Try it:
Output the lines of the entries below beginning at the one with "You are a GUI" and ending with the last, exactly as written and without pictures.
##### Provided records
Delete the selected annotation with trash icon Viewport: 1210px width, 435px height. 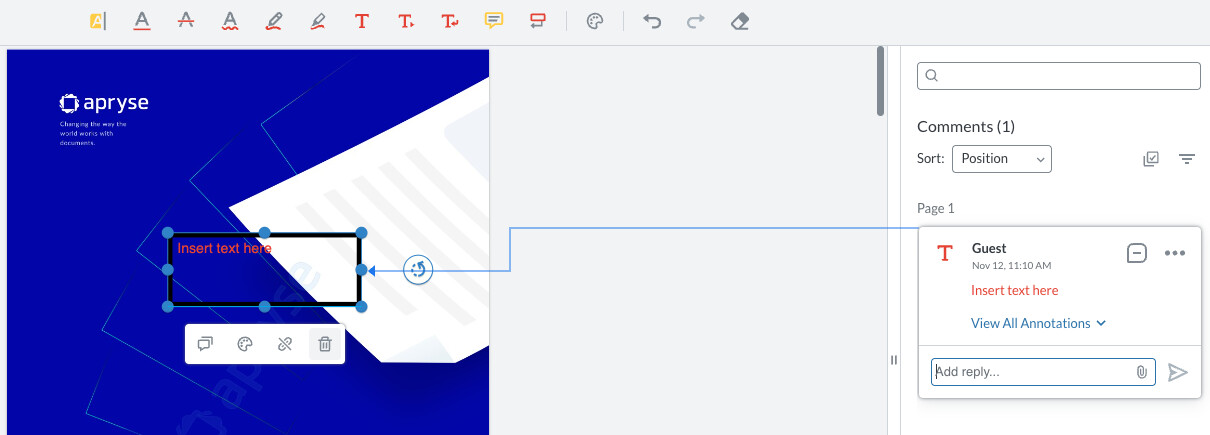(325, 344)
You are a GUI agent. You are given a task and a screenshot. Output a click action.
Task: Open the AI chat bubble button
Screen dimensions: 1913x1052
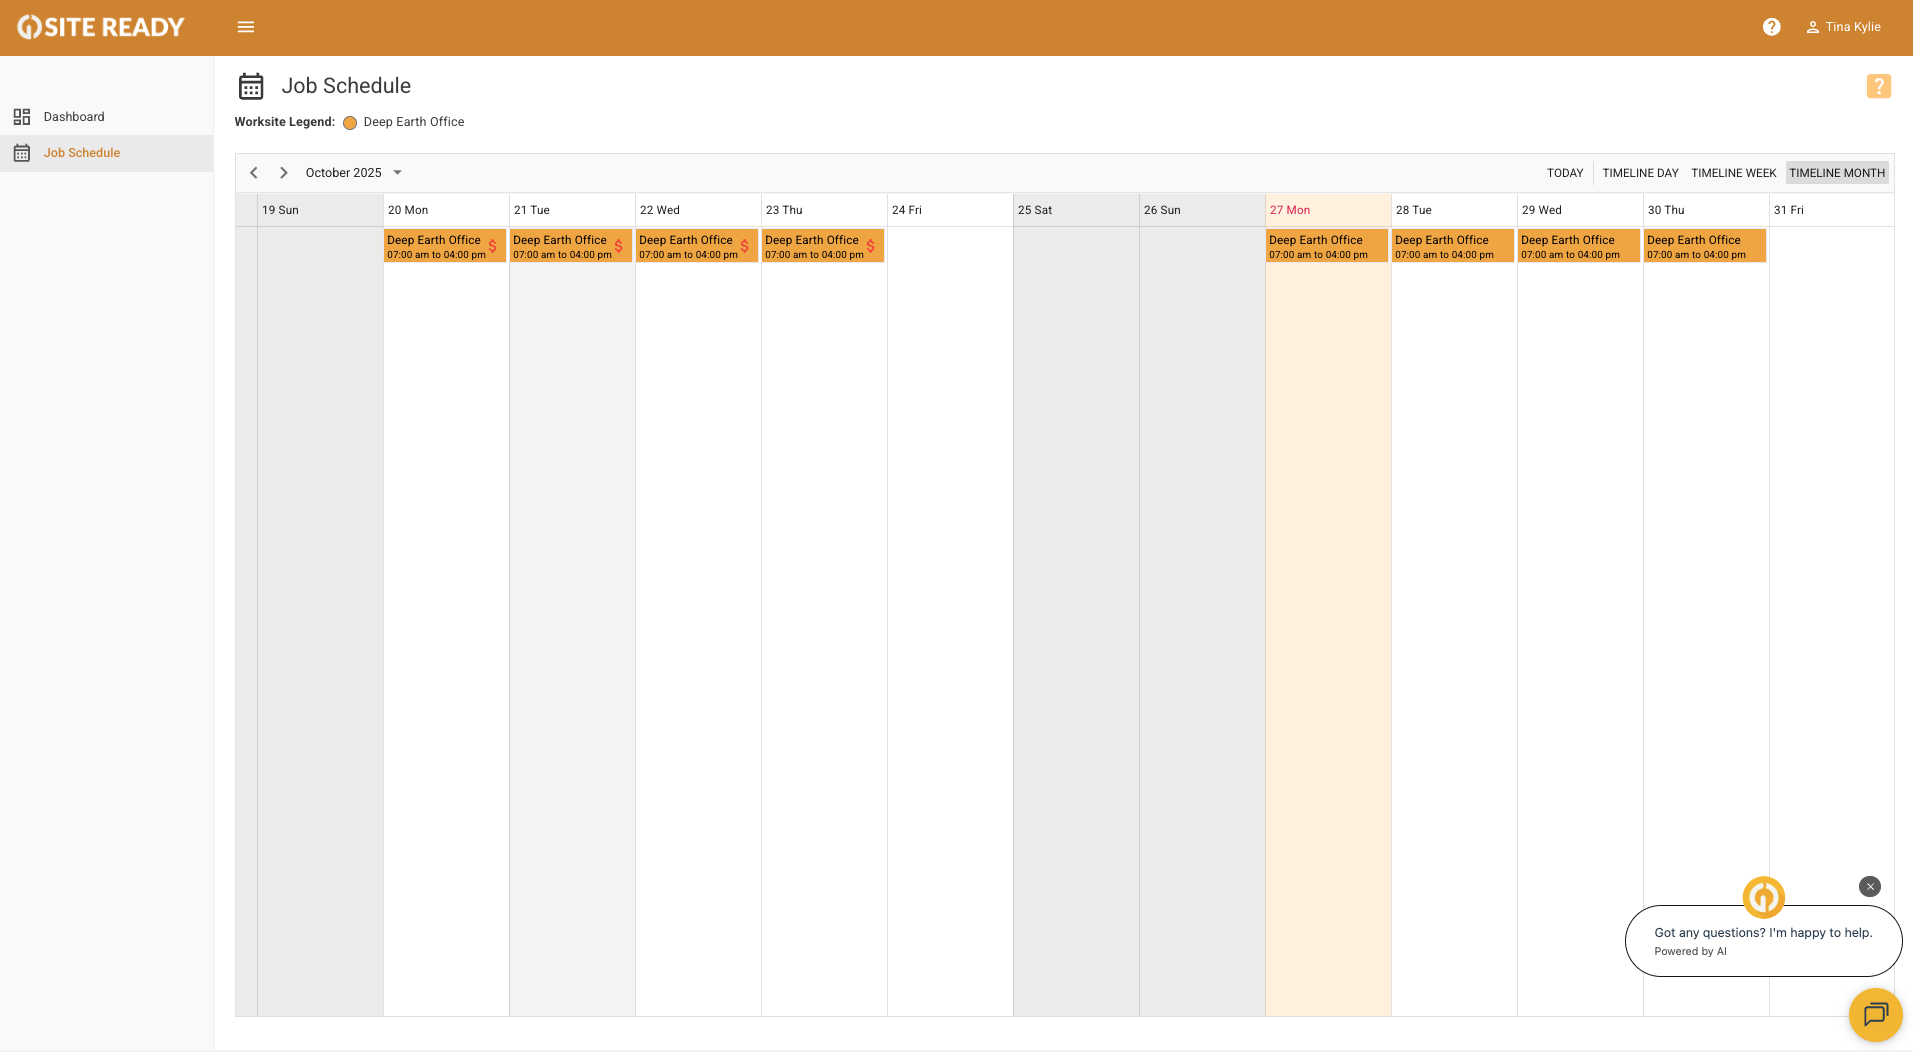[x=1875, y=1014]
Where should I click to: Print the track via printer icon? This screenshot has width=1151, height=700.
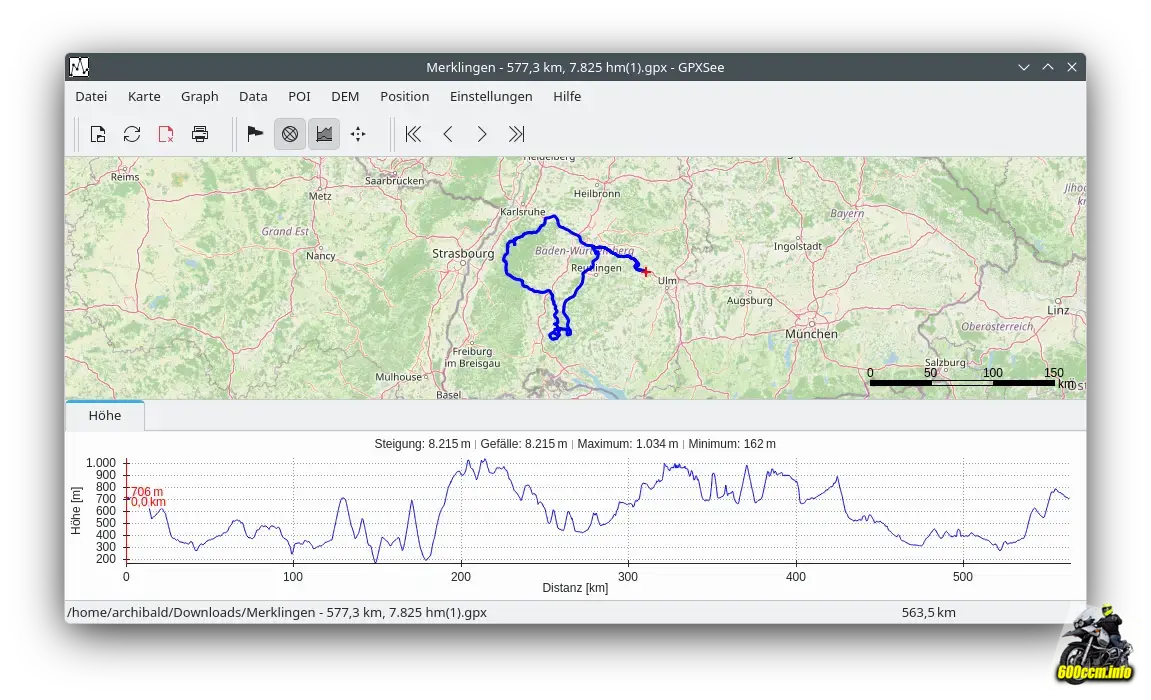(x=200, y=134)
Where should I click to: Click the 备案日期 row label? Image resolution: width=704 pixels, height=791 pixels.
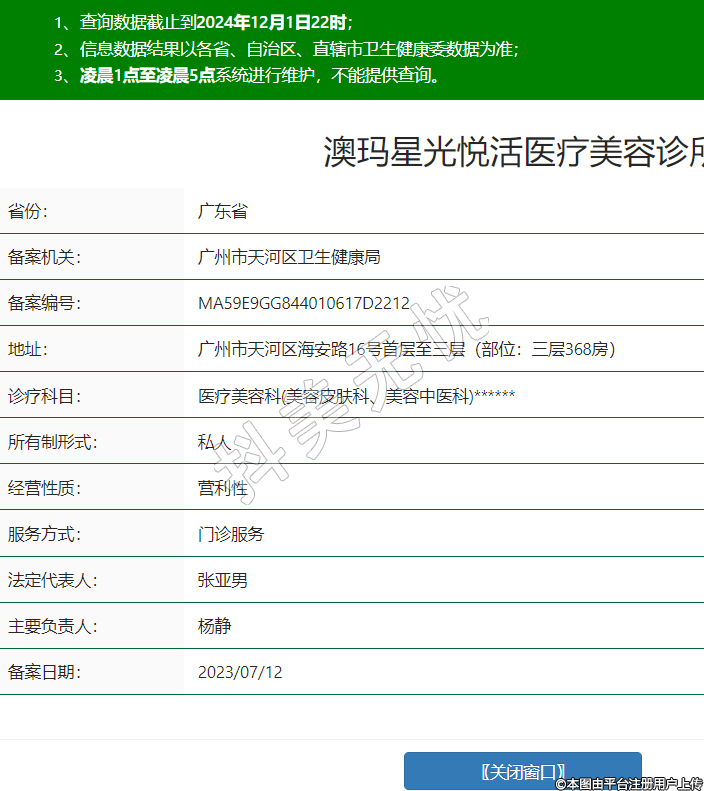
##########
Result:
You are a GUI agent. You are given a task and a screenshot. Output a click action.
Task: Open the AI chat bubble button
Screen dimensions: 1913x1052
[x=1875, y=1014]
Where should I click to: Print the track via printer icon? This screenshot has width=1151, height=700.
(x=200, y=134)
Where should I click to: Click the 备案日期 row label? Image resolution: width=704 pixels, height=791 pixels.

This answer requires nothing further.